Background: In a previous study of the prevention of venous thromboembolism after total knee replacement, the efficacy of ximelagatran, an oral direct thrombin inhibitor that does not require monitoring of coagulation or dose adjustment, was found to be similar to that of warfarin at a dose of 24 mg of ximelagatran twice daily. The purpose of the present study was to determine whether a higher dose of ximelagatran is superior to warfarin.
Methods: This randomized, double-blind trial compared a regimen of 7 to 12 days of oral ximelagatran, at a dose of 24 or 36 mg twice daily, starting the morning after surgery, with warfarin therapy started the evening of the day of surgery. The composite end point of venous thromboembolism and death from all causes and the incidence of bleeding were the primary outcome measures.

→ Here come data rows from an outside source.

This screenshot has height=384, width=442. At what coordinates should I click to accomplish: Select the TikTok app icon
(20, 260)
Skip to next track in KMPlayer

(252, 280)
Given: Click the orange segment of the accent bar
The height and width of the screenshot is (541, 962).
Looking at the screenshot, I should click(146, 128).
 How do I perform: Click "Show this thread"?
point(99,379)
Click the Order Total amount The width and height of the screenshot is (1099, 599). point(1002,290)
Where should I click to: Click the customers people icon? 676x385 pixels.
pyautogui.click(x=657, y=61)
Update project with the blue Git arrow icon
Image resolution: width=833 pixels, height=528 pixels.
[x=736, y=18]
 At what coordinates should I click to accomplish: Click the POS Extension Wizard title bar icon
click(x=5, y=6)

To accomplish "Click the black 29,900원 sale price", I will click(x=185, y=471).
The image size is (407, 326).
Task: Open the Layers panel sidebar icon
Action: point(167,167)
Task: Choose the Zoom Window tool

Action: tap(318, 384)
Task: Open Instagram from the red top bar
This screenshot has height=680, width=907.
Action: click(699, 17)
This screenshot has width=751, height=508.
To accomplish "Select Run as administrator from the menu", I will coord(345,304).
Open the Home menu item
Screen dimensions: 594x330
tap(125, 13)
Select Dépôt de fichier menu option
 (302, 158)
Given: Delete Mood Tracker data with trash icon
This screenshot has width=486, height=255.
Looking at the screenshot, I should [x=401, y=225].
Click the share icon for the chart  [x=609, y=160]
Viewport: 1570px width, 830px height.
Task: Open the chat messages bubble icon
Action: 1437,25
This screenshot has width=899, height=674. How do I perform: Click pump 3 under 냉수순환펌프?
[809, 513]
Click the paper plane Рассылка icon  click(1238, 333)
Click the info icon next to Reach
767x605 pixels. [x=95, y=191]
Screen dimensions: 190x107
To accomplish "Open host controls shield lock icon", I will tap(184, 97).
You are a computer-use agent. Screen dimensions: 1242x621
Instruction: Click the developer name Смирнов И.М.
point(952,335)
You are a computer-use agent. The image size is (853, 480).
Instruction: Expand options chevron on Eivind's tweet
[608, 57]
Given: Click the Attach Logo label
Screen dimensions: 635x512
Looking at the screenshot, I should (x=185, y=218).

Results: Among the 1851 patients in the efficacy analysis, oral ximelagatran at a dose of 36 mg twice daily was superior to warfarin with respect to the primary composite end point of venous thromboembolism and death from all causes (20.3 percent vs. 27.6 percent; P=0.003). There were no significant differences between these two groups with respect to major bleeding (incidence, 0.8 percent and 0.7 percent, respectively), perioperative indicators of bleeding, wound characteristics, or the composite secondary end point of proximal deep-vein thrombosis, pulmonary embolism, and death (2.7 percent vs. 4.1 percent; P=0.17).
Conclusions: The efficacy of oral ximelagatran, administered starting the morning after total knee replacement, was superior to that of warfarin for prevention of venous thromboembolism. Rates of hemorrhagic complications with the two drugs were similar.